I'm serious. The Wildcats went 10-3 in the 2012 season and did the unthinkable in Big Ten terms by winning a New Year's bowl. I fully understand Bill O'Brien of Penn State being awarded the Big Ten Coach of the Year. I'd have voted for him. But Northwestern's Pat Fitzgerald wasn't exactly letting grass grow under his feet last autumn.
It seemed like Northwestern used to be happy just being Northwestern, the eggheads of the Big Ten. But the school seems to have decided that if it's going to be in a football superconference, it might as well act like it.
For some time now, you couldn't drive into Chicago without seeing a "Chicago's Big Ten Team" billboard.
While Ryan Field isn't what you would call a football palace, the university's board of trustees voted last fall to build a multipurpose facility on the shore of Lake Michigan that would benefit several teams, football not the least of them. It's a project that will cost from $225 million to $250 million.
That's not bread crumbs, even for some of the chardonnay-and-brie crowd that tailgates at Northwestern games.
Tuesday, the school announced something very exciting for its athletic programs, football not the least of them. Northwestern and the Chicago Cubs announced a broad partnership in which Wrigley Field will host five future Northwestern football games, the first of them in November 2014. That means either Iowa on Nov. 8 or Illinois on Nov. 29.
That assumes those dates will remain as they are (and I don't know why I would assume that), since Maryland and Rutgers are joining the Big Ten in 2014.
Nonetheless, as an Iowa sports media mope, I vote for the Nov. 8 game. And if that doesn't come to pass, I vote for the Cubs to give me full-access to the Pearl Jam concert at Wrigley this July 19.

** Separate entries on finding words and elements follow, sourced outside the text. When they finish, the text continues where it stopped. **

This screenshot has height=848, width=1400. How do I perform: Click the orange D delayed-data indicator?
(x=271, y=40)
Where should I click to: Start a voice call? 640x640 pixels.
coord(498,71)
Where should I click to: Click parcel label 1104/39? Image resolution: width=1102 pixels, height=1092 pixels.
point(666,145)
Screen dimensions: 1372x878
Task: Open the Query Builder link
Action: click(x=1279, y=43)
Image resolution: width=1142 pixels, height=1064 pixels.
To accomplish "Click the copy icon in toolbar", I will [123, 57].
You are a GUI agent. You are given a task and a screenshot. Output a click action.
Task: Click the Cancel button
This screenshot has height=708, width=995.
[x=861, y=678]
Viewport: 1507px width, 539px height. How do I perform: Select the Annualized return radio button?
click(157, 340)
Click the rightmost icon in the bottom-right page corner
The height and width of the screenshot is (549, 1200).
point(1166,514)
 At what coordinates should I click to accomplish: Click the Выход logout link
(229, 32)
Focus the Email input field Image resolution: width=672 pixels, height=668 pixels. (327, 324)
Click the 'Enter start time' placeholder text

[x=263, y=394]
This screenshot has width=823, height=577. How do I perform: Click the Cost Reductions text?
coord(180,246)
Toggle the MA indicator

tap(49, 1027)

But that aside, this really is a big-league move for Northwestern, which played a football game against Illinois in Wrigley in 2010. You can say you're Chicago's Big Ten team, but Evanston is not Chicago and vice versa. Play games in Chicago on a yearly basis, and that slogan has teeth. Which is good for Northwestern.
I'm curious. Where was Northwestern in the recruiting rankings in 2008, 2009, 2010?
Oh, one more thing: Someone I know who went to that Illinois-Northwestern game at Wrigley in 2010 said it wasn't a great place to watch a game. However, that's what I hear from Iowa fans every time the Hawkeyes go to Northwestern, so you might as well play in Wrigleyville, right?